Metropolitan News-Enterprise

 

Thursday, November 10, 2005

 

Page 1

 

Specter, Leahy Criticize House GOP Move to Split Ninth Circuit

 

By KENNETH OFGANG, Staff Writer/Appellate Courts

 

The chairman and ranking minority member of the Senate Judiciary Committee teamed up yesterday to oppose a proposal, backed by House Republicans, to split the territorial jurisdiction of the Ninth U.S. Circuit Court of Appeals in two.

“The reorganization of appellate circuits is a major policy initiative and would impact the system of justice for millions of Americans,” Sens. Arlen Specter, R-Pa., and Patrick Leahy, D-Vt., said in a letter to their Budget Committee counterparts.

“The issue is squarely under the jurisdiction of the Judiciary Committee and any budgetary issues are merely incidental,” the two senators wrote. “Accordingly, we oppose including any such measures in any reconciliation package.”

The House Budget Committee voted last week to include the split in a bill that would be considered under expedited procedures that preclude a Senate filibuster.

Past Filibuster Threat

The threat of such a filibuster by Democratic opponents of a split, such as California’s Sen. Dianne Feinstein, a Judiciary Committee member, has helped keep past circuit-splitting bills from reaching the Senate floor.

A Judiciary Committee subcommittee last month held a hearing on the issue. The three active Ninth Circuit judges who favor a split—Diarmuid F. O’Scannlain, Andrew Kleinfeld, and Richard Tallman—testified, telling senators the court has become too large to function well.

Chief Judge Mary M. Schroeder and Judge Alex Kozinski also testified. They told senators there is no need to split the circuit because it continues to operate efficiently and there is no consensus among the judges, or among the lawyers who practice before it or the public it serves, that a split is necessary or desirable.

The House measure approved last week—on a Budget Committee vote with all Democrats opposed—would leave California, Hawaii, Guam, and the Northern Mariana Islands in the Ninth Circuit, while Arizona, Nevada, Oregon, Washington, Montana, Alaska, and Idaho would form the new Twelfth Circuit.

Competing Views

Supporters say the Ninth Circuit, which covers nine states with about 54 million people, is too large to operate effectively. But opponents allege politics by Republicans angry at some of the court’s rulings, like the 2002 opinion that declared the Pledge of Allegiance unconstitutional when recited in public schools.

Opponents also complain that the split would leave the new Ninth Circuit with 72 percent of the current caseload but only 60 percent of the current number of judges, and would be expensive to the taxpayers.

The Administrative Office of the United States Courts has estimated that such a split could cost as much as $96 million in start up costs for the Twelfth circuit and $16 million in annual operating expenses.

The Senate last week passed its own version of the deficit reduction bill without the Ninth Circuit split.
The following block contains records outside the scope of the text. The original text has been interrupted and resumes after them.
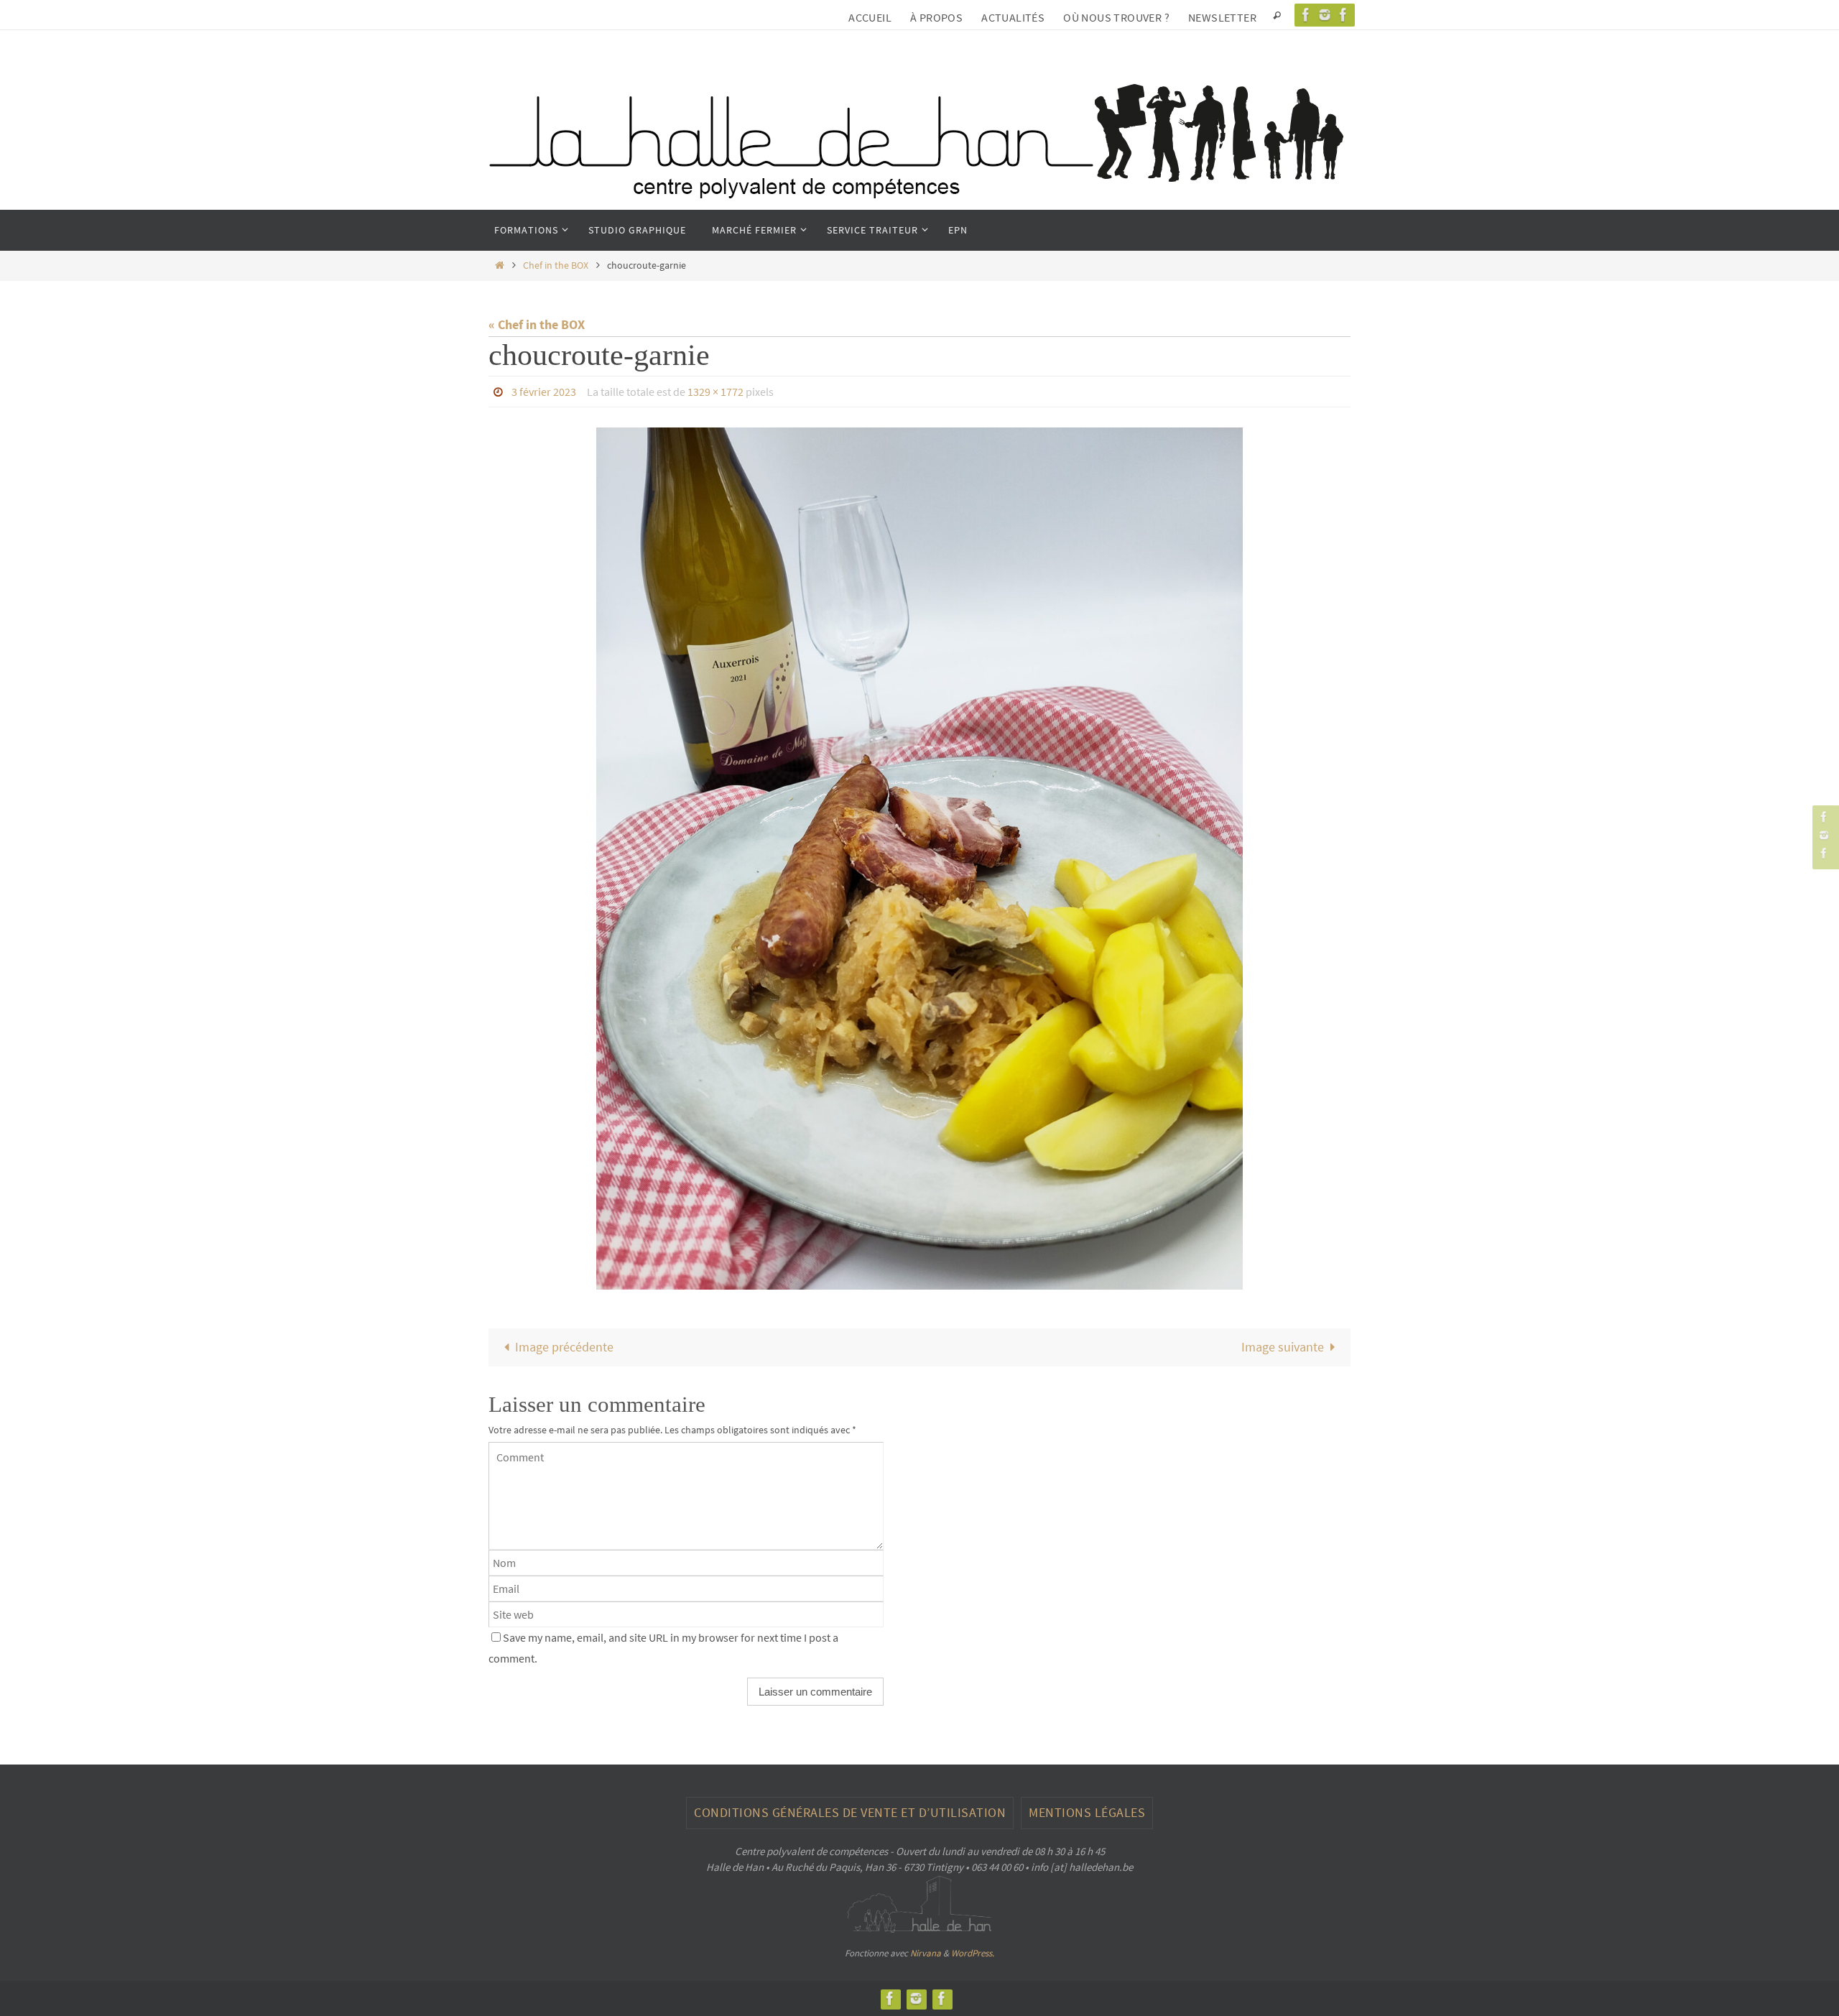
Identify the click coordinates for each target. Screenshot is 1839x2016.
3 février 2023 (543, 391)
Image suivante (1282, 1346)
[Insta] (1324, 15)
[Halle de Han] (1305, 15)
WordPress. (972, 1953)
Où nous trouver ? (1116, 17)
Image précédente (564, 1346)
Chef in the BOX (555, 265)
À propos (936, 17)
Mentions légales (1087, 1812)
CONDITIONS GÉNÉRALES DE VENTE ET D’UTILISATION (850, 1812)
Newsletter (1222, 17)
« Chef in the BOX (536, 324)
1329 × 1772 (715, 391)
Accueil (869, 17)
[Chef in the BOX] (1343, 15)
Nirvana (925, 1953)
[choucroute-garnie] (919, 858)
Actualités (1012, 17)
If the breakup makes it through the House, congressional negotiators would have to work out whether to include it in the final bill the House and Senate would vote on.

“I strongly oppose this effort to split the Ninth Circuit,” Feinstein said in a statement. “It is a lose/lose proposition, one with clear financial costs to the administration of justice and with human costs to those with cases before the court.”

Feinstein last week wrote influential House Rules Committee Chairman David Dreier, a Republican who represents much of the San Gabriel Valley, urging him to oppose the plan.

Feinstein also said she intends to raise a point of order on the floor of the Senate if the Ninth Circuit split language is included in the final Budget Reconciliation conference report. Under the so-called “Byrd Rule,” the inclusion of matters in reconciliation measures not connected to its central, budgetary purpose is generally prohibited and subject to a 60-vote point of order.